Wednesday, September 10, 2014

I'm an Adult...Hear Me Whimper.

Life is hard.  We all know that. As humans, we all have the same primitive needs, and as different and unique as we like to think we are (and we are, to some extent), we all face the same basic obstacles - longing for love, trying to make money to be financially secure, searching for happiness, living and dying.

I think knowing life is hard is a fundamental truth I have known since birth.  I was born on the 12th day of February, way back in 1979, with a diaphragmatic hernia which had caused all of my insides to move into my chest cavity.  The doctors had assured my family that I would not live as they rushed me to the closest hospital with a NICU unit to attempt a surgery they could only hope would serve as a "learning resource" for local doctors who had not seen infants born with a diaphragmatic hernia before.  Obviously, my mom had just given birth, so she could not make the 40 minute trip to the next hospital with me in the ambulance, so she sent my grandmother.  I can't say that I remember that trip to the Children's Hospital, or any of the days thereafter for the next few years, but I can say that on that day a bond was forever formed with my grandmother.  She was my protector, my in case of emergency, my religious example, my therapist, my head cheerleader, my taxi when I was kid, my person who believed in me, my whole heart...my one person in the world that would do anything for me...and now she's gone.

Cancer is an ugly bitch.

From the date we took her into the hospital for what we thought was either a severe sinus infection causing her to throw up (what we thought was drainage) or a stomach bug of some sort, it took 7 days to get a cancer diagnosis.  Linitis plastica.  Stage 4 stomach cancer.  No hope. The news that my grandmother was dying was literally that blunt and delivered by a hospitalist who was that flippant in his delivery of such a grave diagnosis to a patient and family.  My grandmother, who at 72 years old, and only 8 days before had held a full-time job, just got back from a solo weekend trip to meet my mom in Fredericksburg to shop and buy peaches, had been on all kinds of vacations this summer, etc., was suddenly so sick she was going to die.

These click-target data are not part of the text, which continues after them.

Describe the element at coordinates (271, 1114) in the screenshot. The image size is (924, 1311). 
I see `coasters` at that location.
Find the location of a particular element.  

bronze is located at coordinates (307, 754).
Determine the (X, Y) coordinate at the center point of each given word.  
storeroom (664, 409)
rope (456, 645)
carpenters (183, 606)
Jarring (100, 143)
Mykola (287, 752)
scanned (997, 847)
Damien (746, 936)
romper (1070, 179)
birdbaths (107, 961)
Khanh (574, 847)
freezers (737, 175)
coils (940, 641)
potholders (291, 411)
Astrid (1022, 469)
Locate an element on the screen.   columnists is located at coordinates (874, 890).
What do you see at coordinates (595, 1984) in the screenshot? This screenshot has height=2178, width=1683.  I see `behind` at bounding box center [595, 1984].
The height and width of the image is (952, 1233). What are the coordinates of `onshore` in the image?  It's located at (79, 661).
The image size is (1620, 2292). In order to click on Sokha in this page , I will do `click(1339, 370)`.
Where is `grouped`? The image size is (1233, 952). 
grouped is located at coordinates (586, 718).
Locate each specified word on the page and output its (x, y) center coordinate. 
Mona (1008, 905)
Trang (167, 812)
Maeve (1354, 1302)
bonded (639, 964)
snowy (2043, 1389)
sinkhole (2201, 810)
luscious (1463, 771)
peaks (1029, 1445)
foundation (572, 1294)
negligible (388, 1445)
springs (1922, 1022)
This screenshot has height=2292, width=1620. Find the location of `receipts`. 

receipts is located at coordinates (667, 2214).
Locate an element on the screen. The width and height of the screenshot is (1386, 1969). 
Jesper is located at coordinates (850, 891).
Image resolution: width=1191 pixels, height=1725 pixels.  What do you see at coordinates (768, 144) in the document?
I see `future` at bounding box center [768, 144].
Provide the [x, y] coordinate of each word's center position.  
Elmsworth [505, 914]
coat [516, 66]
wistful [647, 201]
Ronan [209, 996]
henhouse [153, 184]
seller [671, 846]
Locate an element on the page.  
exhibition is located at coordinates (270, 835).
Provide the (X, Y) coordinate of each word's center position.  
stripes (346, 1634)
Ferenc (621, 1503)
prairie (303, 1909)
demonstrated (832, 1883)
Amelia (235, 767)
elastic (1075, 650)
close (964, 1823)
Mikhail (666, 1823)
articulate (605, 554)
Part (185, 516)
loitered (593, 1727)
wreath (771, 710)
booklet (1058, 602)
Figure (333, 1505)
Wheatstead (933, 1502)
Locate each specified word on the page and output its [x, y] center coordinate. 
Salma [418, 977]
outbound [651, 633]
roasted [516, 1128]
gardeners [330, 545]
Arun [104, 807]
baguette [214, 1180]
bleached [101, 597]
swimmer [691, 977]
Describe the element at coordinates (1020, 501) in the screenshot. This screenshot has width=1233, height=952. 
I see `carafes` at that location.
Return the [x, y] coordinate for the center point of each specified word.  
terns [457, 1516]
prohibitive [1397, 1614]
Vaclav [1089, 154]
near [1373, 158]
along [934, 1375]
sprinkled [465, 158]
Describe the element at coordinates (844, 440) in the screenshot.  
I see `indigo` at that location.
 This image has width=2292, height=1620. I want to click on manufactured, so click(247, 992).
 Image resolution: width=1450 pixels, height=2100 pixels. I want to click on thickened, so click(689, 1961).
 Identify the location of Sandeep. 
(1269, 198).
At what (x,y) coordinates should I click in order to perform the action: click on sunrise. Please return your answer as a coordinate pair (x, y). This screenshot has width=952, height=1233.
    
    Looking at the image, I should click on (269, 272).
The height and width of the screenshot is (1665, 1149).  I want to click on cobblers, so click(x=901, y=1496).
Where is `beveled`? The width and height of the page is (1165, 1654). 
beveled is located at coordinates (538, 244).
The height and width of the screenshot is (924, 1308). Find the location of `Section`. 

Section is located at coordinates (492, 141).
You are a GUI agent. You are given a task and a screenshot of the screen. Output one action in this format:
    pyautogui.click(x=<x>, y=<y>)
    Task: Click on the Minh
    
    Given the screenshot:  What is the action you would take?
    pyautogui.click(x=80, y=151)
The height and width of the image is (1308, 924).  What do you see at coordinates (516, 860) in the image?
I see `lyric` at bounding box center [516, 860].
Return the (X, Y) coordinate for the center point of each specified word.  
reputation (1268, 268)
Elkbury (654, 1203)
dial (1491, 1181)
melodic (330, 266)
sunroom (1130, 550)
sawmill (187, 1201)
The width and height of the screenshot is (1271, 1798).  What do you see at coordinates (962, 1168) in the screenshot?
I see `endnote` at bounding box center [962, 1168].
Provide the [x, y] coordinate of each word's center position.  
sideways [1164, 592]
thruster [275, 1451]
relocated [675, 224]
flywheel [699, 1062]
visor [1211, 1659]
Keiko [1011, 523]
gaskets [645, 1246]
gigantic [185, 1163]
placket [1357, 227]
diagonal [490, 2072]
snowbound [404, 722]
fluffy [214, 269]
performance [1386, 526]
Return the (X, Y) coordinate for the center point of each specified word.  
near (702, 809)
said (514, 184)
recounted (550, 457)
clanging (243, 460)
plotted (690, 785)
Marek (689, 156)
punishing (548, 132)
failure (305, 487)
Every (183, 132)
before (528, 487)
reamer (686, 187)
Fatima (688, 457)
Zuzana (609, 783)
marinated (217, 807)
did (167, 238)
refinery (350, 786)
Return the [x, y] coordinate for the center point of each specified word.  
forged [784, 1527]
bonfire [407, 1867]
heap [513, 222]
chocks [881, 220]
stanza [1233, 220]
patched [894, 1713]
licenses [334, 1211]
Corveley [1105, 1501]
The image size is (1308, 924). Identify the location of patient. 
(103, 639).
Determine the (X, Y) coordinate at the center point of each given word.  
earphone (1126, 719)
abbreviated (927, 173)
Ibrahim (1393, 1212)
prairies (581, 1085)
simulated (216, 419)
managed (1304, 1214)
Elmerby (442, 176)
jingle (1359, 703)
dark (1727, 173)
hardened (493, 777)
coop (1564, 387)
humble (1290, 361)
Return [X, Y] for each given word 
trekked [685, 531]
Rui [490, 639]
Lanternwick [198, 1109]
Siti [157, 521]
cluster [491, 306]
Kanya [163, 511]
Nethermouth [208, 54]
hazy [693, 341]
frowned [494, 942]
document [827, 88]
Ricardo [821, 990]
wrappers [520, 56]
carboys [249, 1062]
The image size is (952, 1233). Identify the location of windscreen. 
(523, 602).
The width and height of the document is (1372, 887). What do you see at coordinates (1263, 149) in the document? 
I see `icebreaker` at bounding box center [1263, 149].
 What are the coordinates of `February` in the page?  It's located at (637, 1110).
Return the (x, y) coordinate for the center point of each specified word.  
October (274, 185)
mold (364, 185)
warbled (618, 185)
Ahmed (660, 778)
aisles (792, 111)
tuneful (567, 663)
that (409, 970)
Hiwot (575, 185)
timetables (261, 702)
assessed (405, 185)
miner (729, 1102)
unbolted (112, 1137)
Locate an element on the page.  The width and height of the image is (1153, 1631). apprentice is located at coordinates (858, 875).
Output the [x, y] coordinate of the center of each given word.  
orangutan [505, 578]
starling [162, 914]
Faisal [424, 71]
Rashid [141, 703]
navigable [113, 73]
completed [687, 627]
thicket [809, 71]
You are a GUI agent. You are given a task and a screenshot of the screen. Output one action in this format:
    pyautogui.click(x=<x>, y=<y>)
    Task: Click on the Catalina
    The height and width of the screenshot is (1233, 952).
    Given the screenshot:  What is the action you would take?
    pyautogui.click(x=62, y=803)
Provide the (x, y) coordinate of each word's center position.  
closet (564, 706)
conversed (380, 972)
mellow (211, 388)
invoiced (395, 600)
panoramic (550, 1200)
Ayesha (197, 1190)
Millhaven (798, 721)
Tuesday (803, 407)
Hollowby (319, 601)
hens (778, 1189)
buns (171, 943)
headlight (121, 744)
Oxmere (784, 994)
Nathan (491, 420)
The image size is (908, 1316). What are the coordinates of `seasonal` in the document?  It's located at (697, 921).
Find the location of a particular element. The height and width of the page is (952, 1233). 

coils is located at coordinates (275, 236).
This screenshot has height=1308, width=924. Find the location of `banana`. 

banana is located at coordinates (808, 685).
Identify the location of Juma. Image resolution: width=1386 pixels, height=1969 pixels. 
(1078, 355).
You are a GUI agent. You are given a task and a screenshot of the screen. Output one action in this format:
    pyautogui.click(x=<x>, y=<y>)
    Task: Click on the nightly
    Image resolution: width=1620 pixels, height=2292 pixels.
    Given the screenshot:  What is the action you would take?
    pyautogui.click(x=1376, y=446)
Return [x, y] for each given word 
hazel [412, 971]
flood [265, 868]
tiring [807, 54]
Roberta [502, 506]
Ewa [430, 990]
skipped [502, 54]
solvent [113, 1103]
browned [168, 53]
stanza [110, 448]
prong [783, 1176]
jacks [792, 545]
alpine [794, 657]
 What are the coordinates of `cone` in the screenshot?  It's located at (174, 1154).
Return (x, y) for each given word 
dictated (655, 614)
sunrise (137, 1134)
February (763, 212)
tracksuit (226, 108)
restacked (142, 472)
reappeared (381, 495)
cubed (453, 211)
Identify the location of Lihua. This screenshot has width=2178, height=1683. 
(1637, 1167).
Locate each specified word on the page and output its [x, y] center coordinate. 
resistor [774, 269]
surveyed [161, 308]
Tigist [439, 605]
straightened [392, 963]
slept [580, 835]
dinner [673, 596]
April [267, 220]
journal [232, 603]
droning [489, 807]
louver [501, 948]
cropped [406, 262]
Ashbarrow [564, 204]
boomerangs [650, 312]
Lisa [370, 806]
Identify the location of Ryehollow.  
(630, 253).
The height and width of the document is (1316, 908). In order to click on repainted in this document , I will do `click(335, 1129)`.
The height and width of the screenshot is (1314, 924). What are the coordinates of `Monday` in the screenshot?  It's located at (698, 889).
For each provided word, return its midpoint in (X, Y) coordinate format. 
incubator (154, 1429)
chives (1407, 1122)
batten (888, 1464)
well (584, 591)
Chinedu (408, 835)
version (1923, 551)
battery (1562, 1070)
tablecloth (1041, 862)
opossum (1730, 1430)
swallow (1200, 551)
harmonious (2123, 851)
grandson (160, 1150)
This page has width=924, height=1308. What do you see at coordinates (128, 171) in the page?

I can't imagine what it was like for her to hear the news and I regrettably admit that in that moment I was more concerned for the people in the room, my uncle, my daughter and myself, who immediately fell apart. As she had since my birth, instead of being there for her, and comforting her, my grandmother comforted me.  She comforted all of us and with her typical "turn life's lemons into lemonade" attitude proclaimed that while she respected the doctors and all of their tests, "God had the last word and his will would be done, in his time, not theirs."

We were told she would have 6 to 8 months, at best, and that chemo would not heal her but would hopefully give her some quality of life in her last months.  We all spent relentless, restless hours researching all we could on gastric cancer, linitis plastica, mortality rates, survival rates, treatment plans, searching for any morsel of hope we could conjure up.  We tried our best to convince ourselves, and convince her, that people beat cancer every day - why not her?

"Why not her" is a question I will never be able to answer.  I don't know why someone so sweet and good had a disease that took every last moment of her life and made it miserable.  I don't know why, looking back now, we dismissed all of her minor complaints about stomach issues as 'drainage' or 'spicy food' or 'eating too late at night' - because looking back, there were a lot of them.  I went through 2 years worth of text messages between her and me and around February of this year it reached a peak when I told her "it's not normal to have a stomach bug that lasts 2 weeks, GO TO THE DOCTOR."  I don't know why she didn't listen to me.  I don't know why I wasn't more insistent.  I don't know why only 19 days after her diagnosis and only one round of chemo, she was gone.  I just don't know.

I do know that watching someone you love die changes you forever. In those last few weeks, with her so sick, I went from being the cared-for, to the care-giver.  It was there, in that hospital room's crappy chair, holding her hand for hours on end that I realized, I am an adult now.  I know that seems like a bit of a delayed epiphany considering I'm a 35 year-old, college graduate, home-owning, gainfully employed, single parent, but hey - it takes some of us longer than others to get there.  On paper, I've been an adult for a long time, but our family is so small, and we rely on each other so much, that I've felt safe and protected inside that family cocoon and now with the passing of our family's matriarch (my grandfather passed away 5 years ago) that safety is gone.

I don't know where I go from here.  I do know that I am relying heavily on my faith to carry me through and that things will get better.  I know this is all (unfortunately) part of the human experience and that sometimes life is hard. Most importantly, I know how I blessed I am to have had the love and example of a woman as wonderfully kind and godly as my grandmother was.  I can only hope in the days as I move forward, and become the matriarch of my own little family, that I can make her proud by taking the hard things in life and making "the sweetest lemonade."